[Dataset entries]
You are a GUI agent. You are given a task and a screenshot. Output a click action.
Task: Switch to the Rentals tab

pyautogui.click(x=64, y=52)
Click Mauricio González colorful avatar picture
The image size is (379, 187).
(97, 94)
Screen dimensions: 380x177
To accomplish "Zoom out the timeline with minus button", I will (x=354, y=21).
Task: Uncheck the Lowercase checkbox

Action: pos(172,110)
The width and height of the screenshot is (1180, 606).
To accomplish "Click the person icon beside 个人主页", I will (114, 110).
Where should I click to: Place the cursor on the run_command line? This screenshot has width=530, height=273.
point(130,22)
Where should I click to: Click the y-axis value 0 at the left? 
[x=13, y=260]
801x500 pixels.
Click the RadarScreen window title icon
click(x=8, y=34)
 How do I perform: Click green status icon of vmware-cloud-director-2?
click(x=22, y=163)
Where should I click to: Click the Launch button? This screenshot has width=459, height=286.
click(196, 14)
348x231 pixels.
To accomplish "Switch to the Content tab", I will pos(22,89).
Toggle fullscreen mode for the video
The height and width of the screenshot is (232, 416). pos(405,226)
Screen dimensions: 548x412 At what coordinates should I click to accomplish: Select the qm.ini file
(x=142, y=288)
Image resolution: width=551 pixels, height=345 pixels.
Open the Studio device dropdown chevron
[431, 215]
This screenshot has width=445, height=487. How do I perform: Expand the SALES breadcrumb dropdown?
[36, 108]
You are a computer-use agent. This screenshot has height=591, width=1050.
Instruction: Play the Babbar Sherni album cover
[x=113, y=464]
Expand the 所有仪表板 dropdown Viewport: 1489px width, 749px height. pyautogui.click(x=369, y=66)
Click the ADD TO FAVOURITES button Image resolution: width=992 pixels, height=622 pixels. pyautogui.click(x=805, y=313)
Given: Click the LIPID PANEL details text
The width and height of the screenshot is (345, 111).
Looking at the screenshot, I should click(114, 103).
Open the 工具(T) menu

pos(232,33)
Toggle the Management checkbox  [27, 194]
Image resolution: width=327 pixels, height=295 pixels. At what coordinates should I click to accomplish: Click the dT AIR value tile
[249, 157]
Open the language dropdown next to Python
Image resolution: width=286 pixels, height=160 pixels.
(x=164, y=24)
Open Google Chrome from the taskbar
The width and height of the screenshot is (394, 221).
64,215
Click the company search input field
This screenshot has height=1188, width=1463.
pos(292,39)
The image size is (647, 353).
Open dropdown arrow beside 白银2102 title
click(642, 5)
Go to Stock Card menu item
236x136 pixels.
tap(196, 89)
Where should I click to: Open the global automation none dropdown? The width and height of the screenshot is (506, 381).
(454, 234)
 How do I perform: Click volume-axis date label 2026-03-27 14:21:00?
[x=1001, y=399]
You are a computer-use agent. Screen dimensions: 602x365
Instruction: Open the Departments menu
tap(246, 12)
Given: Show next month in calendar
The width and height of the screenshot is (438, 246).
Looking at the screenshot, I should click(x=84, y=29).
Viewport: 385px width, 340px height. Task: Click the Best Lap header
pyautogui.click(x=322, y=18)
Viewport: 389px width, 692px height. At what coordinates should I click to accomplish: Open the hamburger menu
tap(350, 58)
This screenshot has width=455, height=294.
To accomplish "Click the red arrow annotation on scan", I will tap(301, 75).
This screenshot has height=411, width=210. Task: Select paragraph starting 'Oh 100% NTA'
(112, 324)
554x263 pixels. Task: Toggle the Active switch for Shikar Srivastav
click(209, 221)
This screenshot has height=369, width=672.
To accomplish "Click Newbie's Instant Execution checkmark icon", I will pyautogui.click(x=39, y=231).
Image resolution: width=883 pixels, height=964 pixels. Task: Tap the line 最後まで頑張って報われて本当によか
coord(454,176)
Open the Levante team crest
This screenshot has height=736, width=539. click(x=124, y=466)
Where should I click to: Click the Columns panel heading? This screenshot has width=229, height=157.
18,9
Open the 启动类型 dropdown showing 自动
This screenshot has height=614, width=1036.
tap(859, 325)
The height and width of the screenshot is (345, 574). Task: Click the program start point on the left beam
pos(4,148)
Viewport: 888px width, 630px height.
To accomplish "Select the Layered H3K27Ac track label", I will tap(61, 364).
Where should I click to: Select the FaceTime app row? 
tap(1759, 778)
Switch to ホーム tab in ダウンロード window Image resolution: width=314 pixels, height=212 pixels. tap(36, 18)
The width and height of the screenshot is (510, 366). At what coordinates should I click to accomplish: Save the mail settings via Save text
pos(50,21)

◆ REQUIRED WORK:
Which of the lines in the data hold the string "agent"? Report each of them by copying it.

◆ RESULT OF THE TASK:
You are a GUI agent. You are given a task and a screenshot. Output a click action.
You are a computer-use agent. This screenshot has height=591, width=1050.
You are a computer-use agent. Screen dimensions: 602x365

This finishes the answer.